MRG Recordings | Big Eagle

 
 
BIG EAGLE


Hear Robyn Miller sing, and it’s clear she has country in her heart and something wild in her veins. It’s there in the tender folk ballads and the free-spirited rockers on her debut full-length, “Willow Creek,” which she wrote and recorded as Big Eagle. Miller is singing what she knows. The daughter of an artist and a naturalist, she grew up among the towering redwoods of Humboldt County, California. And even though her path took her far afield from her rustic roots, they still bubble up in her songs, along with hints of the many adventures she has had along the way.

The album was the culmination of a nearly decade-long musical odyssey for Miller. Some may remember her as the flamboyant femme fatale who fronted Indie rock darlings The Peels from 2002-2006. Though appreciative of the rock ‘n’ roll circus, it wasn’t until she retired to Los Angeles, and then back to the Humboldt mountains (where the title "Willow Creek" originated), that she really found her voice. Looking within, and back to her musical and personal history for inspiration, she began penning songs just for herself, songs that later became the seeds of her Big Eagle debut.

Miller also put together a band and honed her songs through live shows with acts including Bowerbirds, The Chapin Sisters, Daws, Little Wings and Will Oldham (aka Bonnie Prince Billy). The album’s recording unfolded by circuitous path; every step along the way, and every collaborator gained, added a necessary element to the final sound. Miller recorded at two studios, Tuff Shed in Oakland, where she worked with producer Bart Davenport (Honeycut, Persephone’s Bees) and Lone Palm in the Echo Park neighborhood of Los Angeles, helmed by Dan Horne (Beachwood Sparks, Music Go Music), both of whom also mentored her as she began taking on more production duties. Then, there were the many friends who contributed to the album, including, Aaron Sperske (Beachwood Sparks, Ariel pinks Haunted Graffiti), Richard Gowen (Robert Francis) and Thom Heyman (The Court and Spark).

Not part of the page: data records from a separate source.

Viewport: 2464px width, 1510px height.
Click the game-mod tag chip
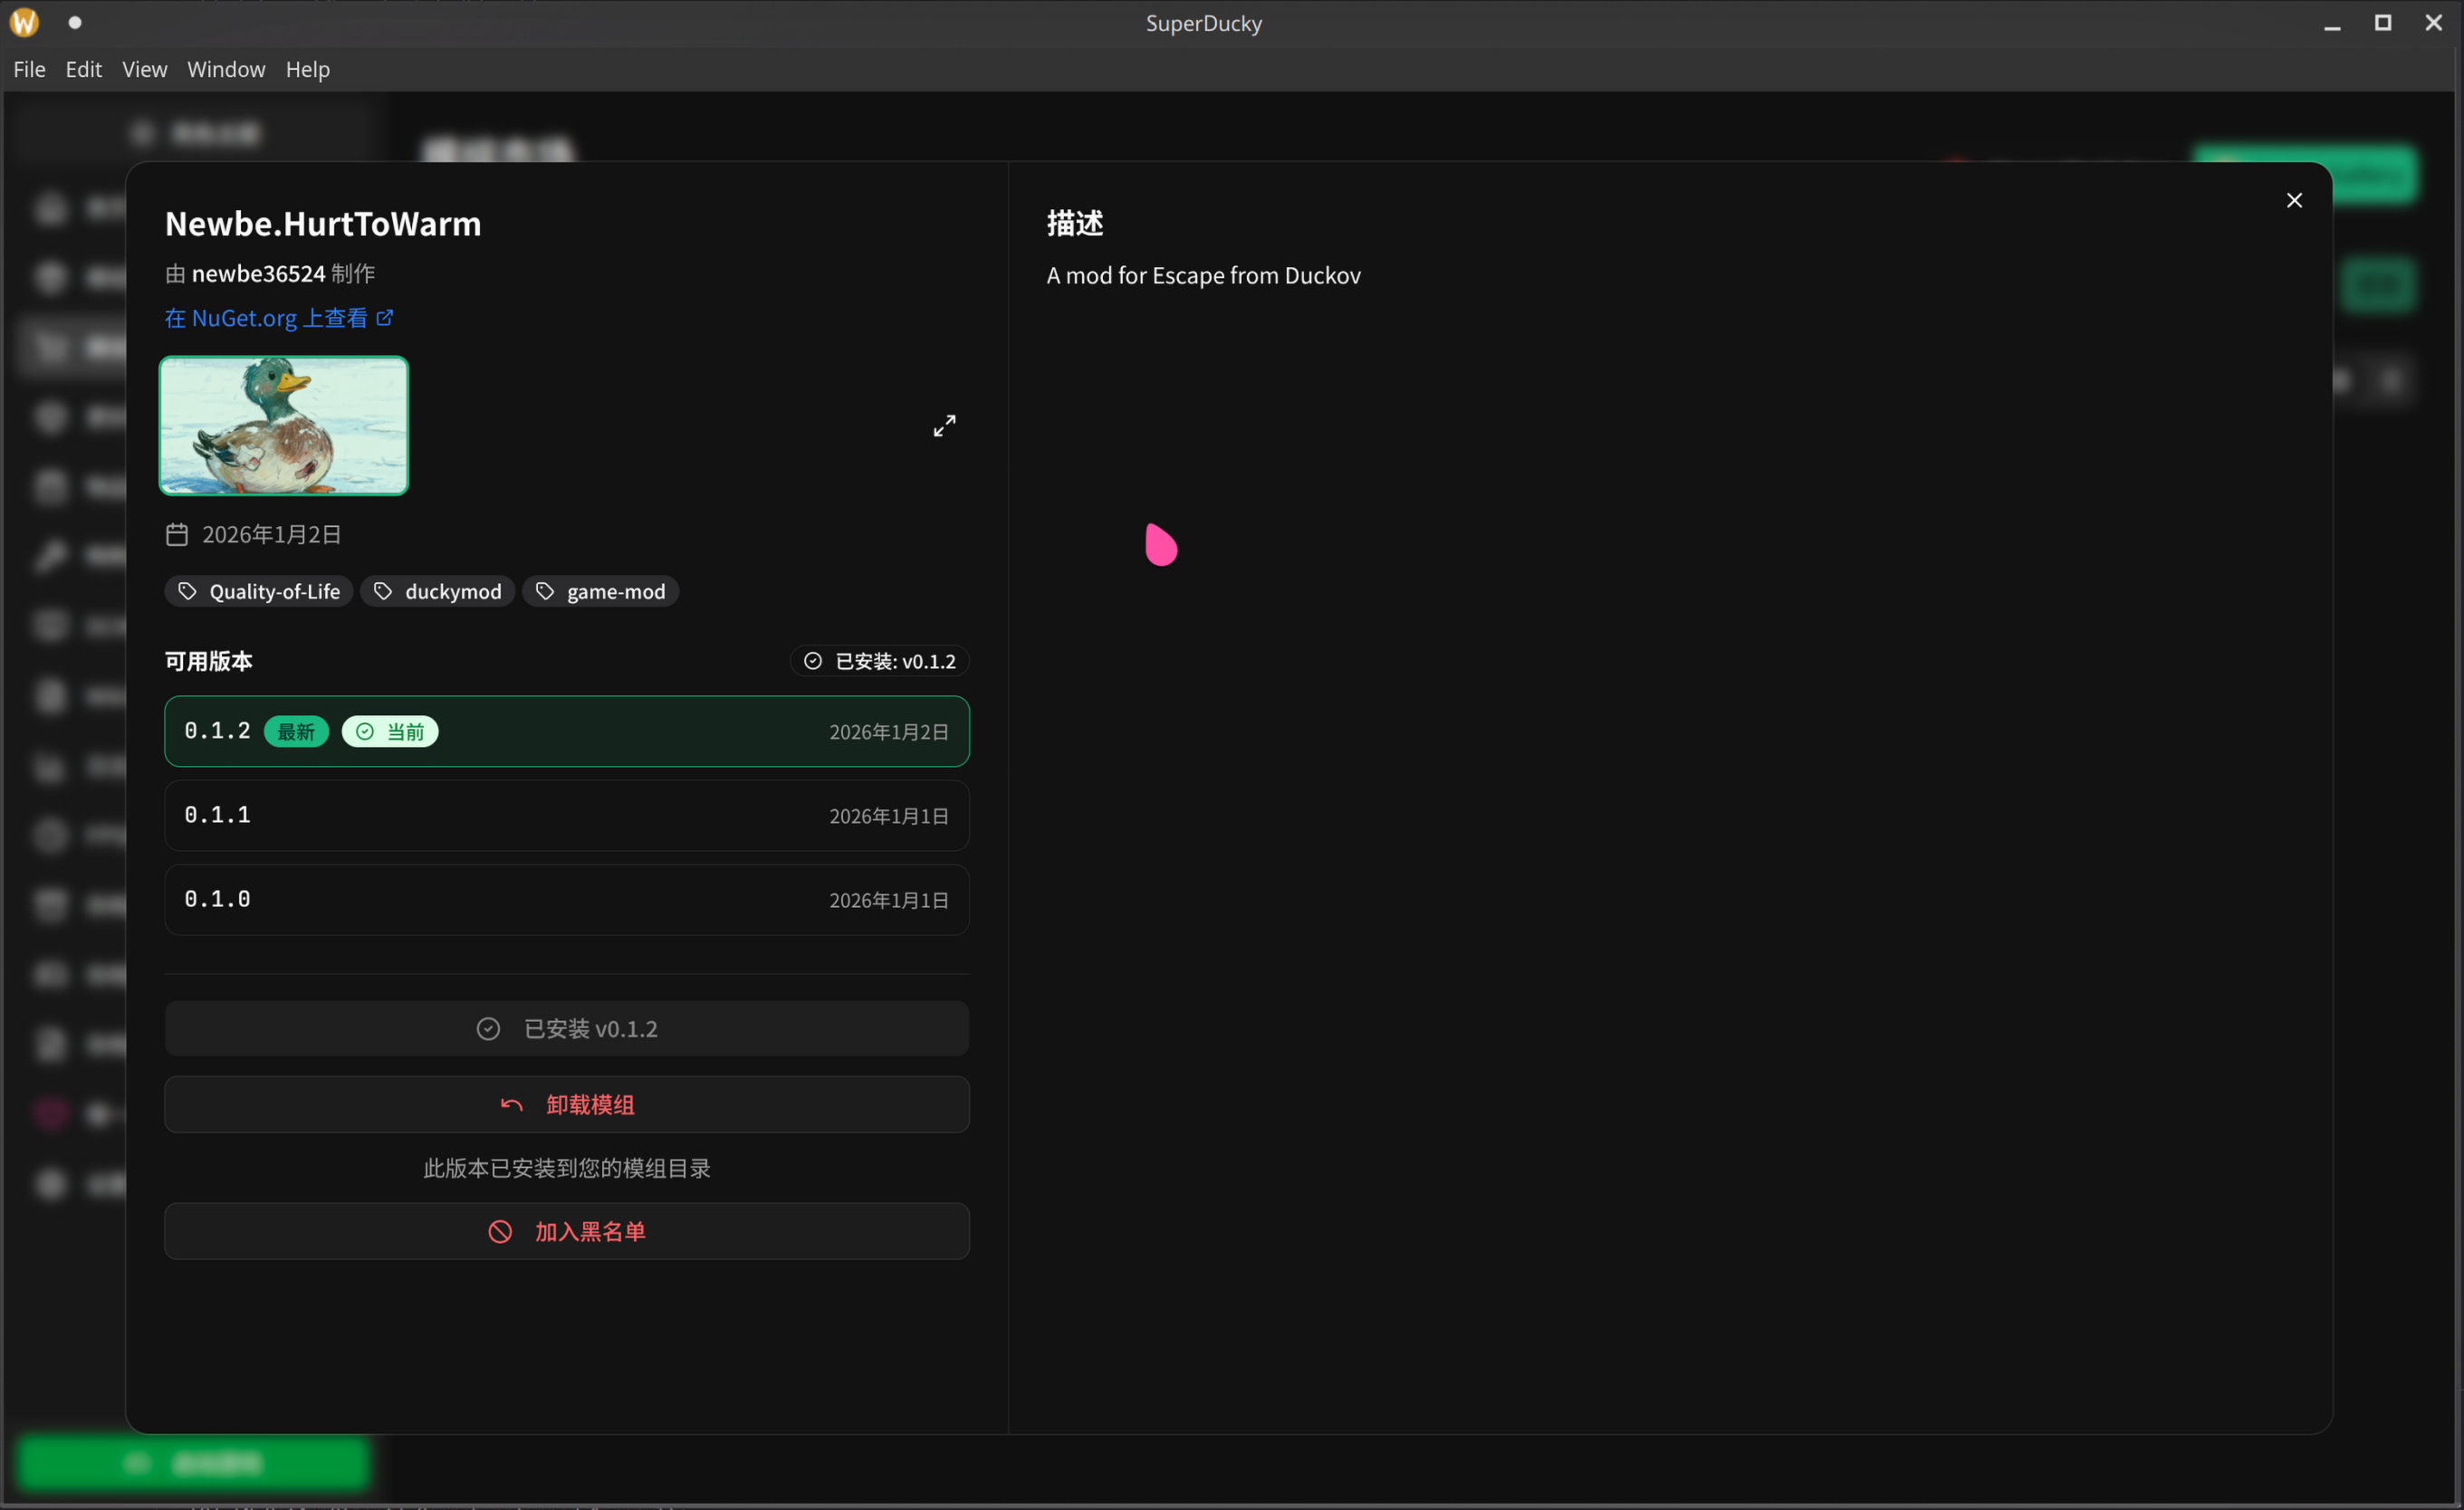pos(600,591)
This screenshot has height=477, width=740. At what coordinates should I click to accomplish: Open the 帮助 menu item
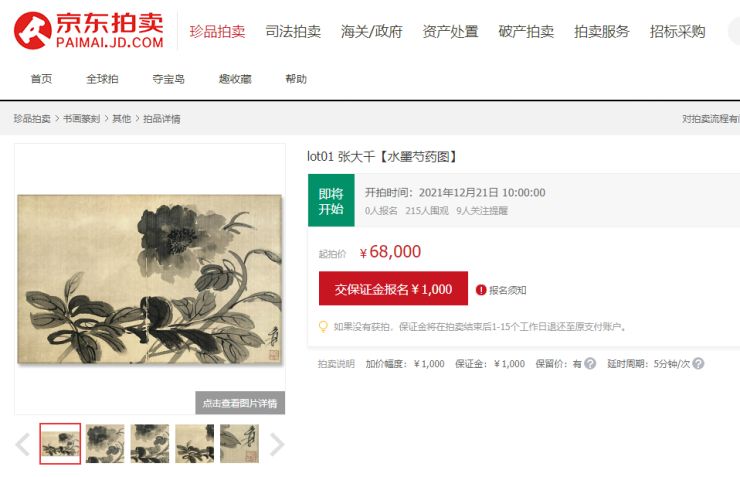pyautogui.click(x=296, y=79)
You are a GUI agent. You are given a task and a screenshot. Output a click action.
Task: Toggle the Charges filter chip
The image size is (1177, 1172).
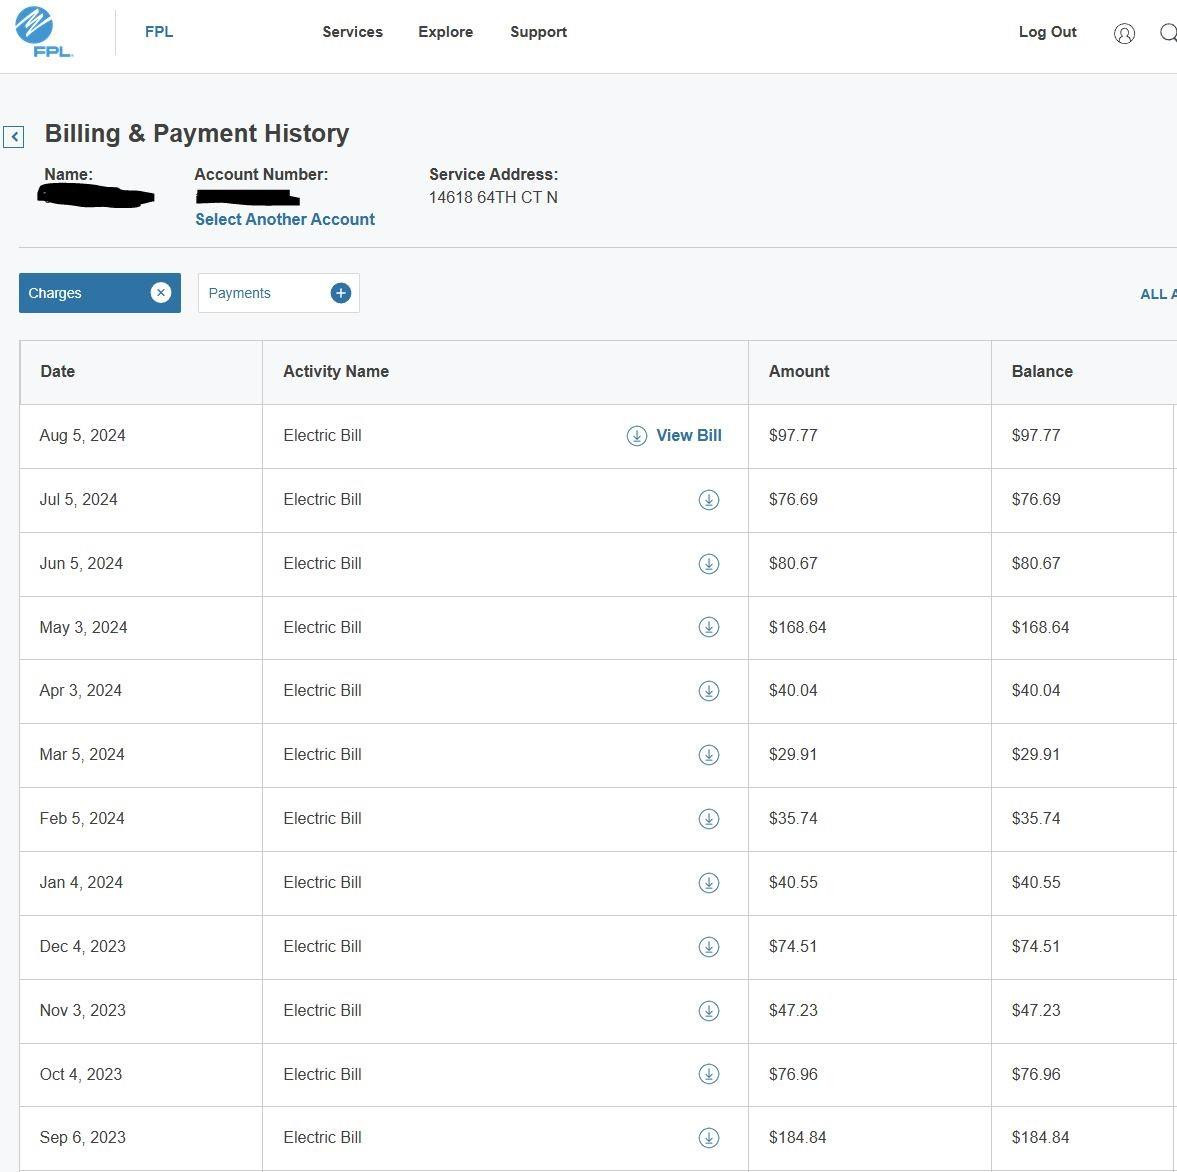pos(100,293)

Miller’s many influences can be heard in the songs themselves. The clear descendent of folk music’s kings, Gram Parsons and Bob Dylan, and more obscure performers, like Karen Dalton, with a soulful delivery reminiscent of Bobby Gentry, Miller creates music born of these elements, with a modern edge. But her songs also contain their own organic, knowing gravity, as if they had been inside Miller all along. Delicate but fierce, like a bird on the wing, her vocals run like veins of gold through worn, dusty landscapes where seasons change, lovers leave, and the only constant is the yellow lines on the road ahead. “Mississippi” has the lazy swing of a car trip sing-along; “Anywhere the Wind Blows,” is a soulful kiss off to the temptations of mad, bad love; and “By Satellite” simmers with country noir menace. For Miller, getting here has been quite an odyssey, but the songs are all the sweeter, and stronger, for the journey through which Big Eagle was hatched and took flight.